▶ GIVEN INSTRUCTION A
Reproduce the records from the line containing "You are a computer-use agent. Viewport: 522px" through the end of the records, inclusive.

▶ SOURCE DOCUMENT
Homework Review

The Age That Women Have Babies: How a Gap Divides America, New York Times 4 August 2018.

New York Times went even deeper on the data we were playing with last week: they found and animated the spread over each year. They also mapped the average age for first time mothers for every county in the US, and broke first time mothers into a few categories:

NYT map of first time mothers by US county

NYT map of first time mothers by education and marriage

Why maps?

We use maps to understand the data, to find a story, to tell a story. Some of my favorite examples:

The Expanding News Desert, UNC (2018)
How we mapped Homan Square, Source + The Guardian (2018)
Something in the water, King’s College School of Journalism (2017)
Visualize Transit-Rich Housing, Sasha Aickin’s personal project (Spring 2018)
Murder with Impunity, Washington Post (2018)
Fatal Force, Washingon Post (2016)
How fast is LAFD where you live?, LA Times (2012)
Poisoned Place, NPR (2011) / map / about the data /
At Risk in a Big Quake: 39 of San Francisco’s Top High Rises, New York Times (2018)
San Francisco Public Press layered the map of un-retrofitted soft story buildings over the liquefaction map provided by the USGS to create a very rough list of unsafe buildings in San Francisco.
Mapping the Shoreline Building Boom as Seas Rise, San Francisco Public Press (2017)
ProPublica & The Lens: Losing Ground, ProPublica (2017)
Borderlands, NPR (2014)
CALmatters mapped all the housing initiatives on the June 2018 ballot, CALmatters (2018)
A quick caveat about normalization., XKCD

North Bay Fires (2017)

KQED Property and Structures Damage was the most visited during the fires.
KQED looks at fire hazard zones, which are public record. Most of the devastating 2017 Napa and Sonomoa fires were in “moderate” fire hazard zones.

▶ GIVEN INSTRUCTION B
In the homework review, which KQED map was the most visited during the fires?

▶ RECORDS FOR THIS TASK

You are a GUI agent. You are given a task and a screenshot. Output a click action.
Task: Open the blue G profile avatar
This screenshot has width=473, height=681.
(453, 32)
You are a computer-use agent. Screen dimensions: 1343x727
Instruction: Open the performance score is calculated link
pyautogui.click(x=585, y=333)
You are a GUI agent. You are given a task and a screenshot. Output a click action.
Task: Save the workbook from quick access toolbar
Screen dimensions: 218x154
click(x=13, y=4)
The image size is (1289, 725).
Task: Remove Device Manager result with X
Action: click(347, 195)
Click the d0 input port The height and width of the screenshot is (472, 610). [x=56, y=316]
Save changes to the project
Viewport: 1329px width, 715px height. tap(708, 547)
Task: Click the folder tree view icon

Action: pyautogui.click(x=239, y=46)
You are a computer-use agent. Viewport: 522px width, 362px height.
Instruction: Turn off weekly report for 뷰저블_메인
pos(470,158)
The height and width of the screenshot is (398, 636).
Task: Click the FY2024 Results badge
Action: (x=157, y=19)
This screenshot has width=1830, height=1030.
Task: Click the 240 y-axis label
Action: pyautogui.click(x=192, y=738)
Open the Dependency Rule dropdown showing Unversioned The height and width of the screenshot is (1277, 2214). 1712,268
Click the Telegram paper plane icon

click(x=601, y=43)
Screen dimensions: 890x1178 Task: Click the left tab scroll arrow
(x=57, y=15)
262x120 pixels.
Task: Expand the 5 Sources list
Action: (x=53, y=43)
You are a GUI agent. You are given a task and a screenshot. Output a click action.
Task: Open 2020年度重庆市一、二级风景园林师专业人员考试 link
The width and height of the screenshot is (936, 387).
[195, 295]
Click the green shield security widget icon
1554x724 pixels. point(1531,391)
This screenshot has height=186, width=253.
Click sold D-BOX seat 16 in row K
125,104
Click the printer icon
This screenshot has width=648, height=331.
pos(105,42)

▶ EXERCISE OUTPUT A
You are a computer-use agent. Viewport: 522px width, 362px height.
Instruction: Turn off weekly report for 뷰저블_메인
pos(470,158)
The height and width of the screenshot is (398, 636).
Task: Click the FY2024 Results badge
Action: (x=157, y=19)
This screenshot has width=1830, height=1030.
Task: Click the 240 y-axis label
Action: pyautogui.click(x=192, y=738)
Open the Dependency Rule dropdown showing Unversioned The height and width of the screenshot is (1277, 2214). 1712,268
Click the Telegram paper plane icon

click(x=601, y=43)
Screen dimensions: 890x1178 Task: Click the left tab scroll arrow
(x=57, y=15)
262x120 pixels.
Task: Expand the 5 Sources list
Action: (x=53, y=43)
You are a GUI agent. You are given a task and a screenshot. Output a click action.
Task: Open 2020年度重庆市一、二级风景园林师专业人员考试 link
The width and height of the screenshot is (936, 387).
[195, 295]
Click the green shield security widget icon
1554x724 pixels. point(1531,391)
This screenshot has height=186, width=253.
Click sold D-BOX seat 16 in row K
125,104
Click the printer icon
This screenshot has width=648, height=331.
pos(105,42)

▶ EXERCISE OUTPUT B
The Property and Structures Damage map.